▶ Task:
All that should come back is the lines of the data below from the one containing "Privacy Policy (18, 2531)" to the one containing "[Войти через Одноклассники] (605, 366)", inclusive, exactly as they stand.

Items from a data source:
········

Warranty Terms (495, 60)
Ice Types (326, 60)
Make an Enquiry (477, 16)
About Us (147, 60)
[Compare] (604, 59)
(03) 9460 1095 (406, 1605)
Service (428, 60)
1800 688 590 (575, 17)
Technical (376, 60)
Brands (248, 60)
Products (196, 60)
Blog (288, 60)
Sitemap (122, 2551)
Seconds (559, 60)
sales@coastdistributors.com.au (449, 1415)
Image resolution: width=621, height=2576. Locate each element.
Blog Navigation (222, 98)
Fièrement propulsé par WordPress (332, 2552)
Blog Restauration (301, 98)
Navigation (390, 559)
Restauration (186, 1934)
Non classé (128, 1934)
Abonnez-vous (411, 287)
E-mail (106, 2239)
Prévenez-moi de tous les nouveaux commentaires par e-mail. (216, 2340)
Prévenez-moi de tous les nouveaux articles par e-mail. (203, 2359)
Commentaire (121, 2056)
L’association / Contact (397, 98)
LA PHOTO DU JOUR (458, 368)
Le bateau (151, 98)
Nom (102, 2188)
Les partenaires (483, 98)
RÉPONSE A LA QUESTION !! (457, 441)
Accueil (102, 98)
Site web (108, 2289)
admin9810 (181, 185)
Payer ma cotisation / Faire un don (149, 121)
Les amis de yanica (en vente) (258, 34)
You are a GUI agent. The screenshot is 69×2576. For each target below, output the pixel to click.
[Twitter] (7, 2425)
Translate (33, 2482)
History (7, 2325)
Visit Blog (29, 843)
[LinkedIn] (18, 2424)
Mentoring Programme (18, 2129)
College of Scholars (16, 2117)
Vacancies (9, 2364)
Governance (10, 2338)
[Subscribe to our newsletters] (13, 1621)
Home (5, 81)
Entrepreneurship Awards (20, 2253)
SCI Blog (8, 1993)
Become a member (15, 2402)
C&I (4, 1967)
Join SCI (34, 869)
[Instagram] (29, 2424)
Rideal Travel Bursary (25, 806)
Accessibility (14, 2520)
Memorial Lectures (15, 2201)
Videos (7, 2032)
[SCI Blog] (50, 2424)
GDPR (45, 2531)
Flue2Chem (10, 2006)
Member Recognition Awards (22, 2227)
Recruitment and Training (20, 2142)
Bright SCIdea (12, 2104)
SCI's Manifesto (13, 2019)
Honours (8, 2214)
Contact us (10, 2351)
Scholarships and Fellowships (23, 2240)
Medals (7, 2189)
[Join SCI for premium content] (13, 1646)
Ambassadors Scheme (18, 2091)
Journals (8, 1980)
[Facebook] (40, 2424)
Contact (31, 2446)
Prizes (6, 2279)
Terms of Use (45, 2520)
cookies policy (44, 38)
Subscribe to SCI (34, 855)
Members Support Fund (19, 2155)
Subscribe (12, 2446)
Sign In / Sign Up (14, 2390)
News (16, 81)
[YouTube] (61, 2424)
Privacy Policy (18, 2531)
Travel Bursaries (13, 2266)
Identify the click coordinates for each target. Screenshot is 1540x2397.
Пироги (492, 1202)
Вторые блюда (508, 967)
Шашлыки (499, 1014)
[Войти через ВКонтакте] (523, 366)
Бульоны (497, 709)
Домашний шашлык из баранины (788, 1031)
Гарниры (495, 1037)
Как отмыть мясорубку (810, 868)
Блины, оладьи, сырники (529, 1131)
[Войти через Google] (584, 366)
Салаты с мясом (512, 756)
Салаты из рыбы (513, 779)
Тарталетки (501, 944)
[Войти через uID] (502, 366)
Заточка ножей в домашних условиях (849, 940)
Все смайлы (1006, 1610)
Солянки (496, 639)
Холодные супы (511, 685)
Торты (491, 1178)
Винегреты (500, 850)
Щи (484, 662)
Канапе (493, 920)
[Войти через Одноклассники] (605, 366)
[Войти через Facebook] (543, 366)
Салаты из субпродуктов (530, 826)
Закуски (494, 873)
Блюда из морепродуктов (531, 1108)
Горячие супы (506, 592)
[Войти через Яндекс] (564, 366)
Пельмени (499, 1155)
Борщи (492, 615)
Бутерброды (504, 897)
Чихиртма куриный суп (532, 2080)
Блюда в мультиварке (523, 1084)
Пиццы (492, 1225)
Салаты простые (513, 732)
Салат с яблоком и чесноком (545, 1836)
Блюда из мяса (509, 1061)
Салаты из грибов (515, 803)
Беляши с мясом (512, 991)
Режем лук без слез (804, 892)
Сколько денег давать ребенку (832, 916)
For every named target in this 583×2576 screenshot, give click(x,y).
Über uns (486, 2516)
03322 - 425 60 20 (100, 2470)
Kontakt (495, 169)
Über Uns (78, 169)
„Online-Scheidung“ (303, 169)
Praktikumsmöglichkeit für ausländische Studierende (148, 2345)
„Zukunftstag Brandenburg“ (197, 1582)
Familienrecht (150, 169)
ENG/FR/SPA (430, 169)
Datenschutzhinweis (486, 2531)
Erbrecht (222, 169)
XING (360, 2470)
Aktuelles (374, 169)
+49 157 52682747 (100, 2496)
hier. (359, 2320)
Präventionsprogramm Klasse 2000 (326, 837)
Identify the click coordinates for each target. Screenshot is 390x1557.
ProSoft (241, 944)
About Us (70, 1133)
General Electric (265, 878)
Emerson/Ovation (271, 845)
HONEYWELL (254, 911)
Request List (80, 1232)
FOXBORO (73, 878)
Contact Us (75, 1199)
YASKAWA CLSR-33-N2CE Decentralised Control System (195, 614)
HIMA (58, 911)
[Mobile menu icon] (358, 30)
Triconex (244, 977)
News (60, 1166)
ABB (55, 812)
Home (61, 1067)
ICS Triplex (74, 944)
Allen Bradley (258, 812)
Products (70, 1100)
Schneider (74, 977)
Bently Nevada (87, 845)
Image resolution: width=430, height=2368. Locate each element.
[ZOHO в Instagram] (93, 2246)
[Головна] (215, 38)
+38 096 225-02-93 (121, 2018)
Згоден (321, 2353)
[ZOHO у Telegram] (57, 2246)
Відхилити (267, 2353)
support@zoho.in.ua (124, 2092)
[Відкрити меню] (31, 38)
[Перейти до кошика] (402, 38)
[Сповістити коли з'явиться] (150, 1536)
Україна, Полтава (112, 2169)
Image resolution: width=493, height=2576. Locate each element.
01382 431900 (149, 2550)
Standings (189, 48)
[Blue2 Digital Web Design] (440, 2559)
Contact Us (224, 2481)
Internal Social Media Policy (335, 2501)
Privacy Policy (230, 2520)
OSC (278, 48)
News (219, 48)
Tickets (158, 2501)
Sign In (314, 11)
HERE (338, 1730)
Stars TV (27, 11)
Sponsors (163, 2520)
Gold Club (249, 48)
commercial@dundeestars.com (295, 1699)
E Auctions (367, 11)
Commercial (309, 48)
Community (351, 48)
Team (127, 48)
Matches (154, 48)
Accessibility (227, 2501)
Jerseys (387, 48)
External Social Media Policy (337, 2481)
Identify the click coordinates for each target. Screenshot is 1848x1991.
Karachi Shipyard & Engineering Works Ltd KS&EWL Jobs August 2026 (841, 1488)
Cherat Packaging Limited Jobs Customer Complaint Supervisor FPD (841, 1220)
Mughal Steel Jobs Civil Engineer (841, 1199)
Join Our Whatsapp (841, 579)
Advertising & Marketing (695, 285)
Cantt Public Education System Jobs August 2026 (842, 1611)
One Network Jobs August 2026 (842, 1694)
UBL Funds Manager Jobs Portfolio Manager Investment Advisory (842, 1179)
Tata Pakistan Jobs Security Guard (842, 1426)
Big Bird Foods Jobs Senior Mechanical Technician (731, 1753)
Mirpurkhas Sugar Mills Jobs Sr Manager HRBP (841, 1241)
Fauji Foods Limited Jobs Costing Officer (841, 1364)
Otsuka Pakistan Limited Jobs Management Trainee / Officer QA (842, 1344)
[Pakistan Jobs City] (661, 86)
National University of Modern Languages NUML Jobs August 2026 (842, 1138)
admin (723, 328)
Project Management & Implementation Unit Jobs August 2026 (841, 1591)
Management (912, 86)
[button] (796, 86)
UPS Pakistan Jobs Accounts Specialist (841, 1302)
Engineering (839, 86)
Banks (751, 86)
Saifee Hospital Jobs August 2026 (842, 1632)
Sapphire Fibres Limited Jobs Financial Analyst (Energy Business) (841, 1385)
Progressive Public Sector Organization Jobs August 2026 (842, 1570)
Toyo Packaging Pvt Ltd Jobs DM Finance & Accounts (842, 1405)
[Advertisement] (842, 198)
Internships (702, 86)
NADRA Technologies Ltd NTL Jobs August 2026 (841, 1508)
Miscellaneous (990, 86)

········

▶ Final answer:
Privacy Policy (18, 2531)
Travel Bursaries (13, 2266)
Identify the click coordinates for each target. Screenshot is 1540x2397.
Пироги (492, 1202)
Вторые блюда (508, 967)
Шашлыки (499, 1014)
[Войти через ВКонтакте] (523, 366)
Бульоны (497, 709)
Домашний шашлык из баранины (788, 1031)
Гарниры (495, 1037)
Как отмыть мясорубку (810, 868)
Блины, оладьи, сырники (529, 1131)
[Войти через Google] (584, 366)
Салаты с мясом (512, 756)
Салаты из рыбы (513, 779)
Тарталетки (501, 944)
[Войти через uID] (502, 366)
Заточка ножей в домашних условиях (849, 940)
Все смайлы (1006, 1610)
Солянки (496, 639)
Холодные супы (511, 685)
Торты (491, 1178)
Винегреты (500, 850)
Щи (484, 662)
Канапе (493, 920)
[Войти через Одноклассники] (605, 366)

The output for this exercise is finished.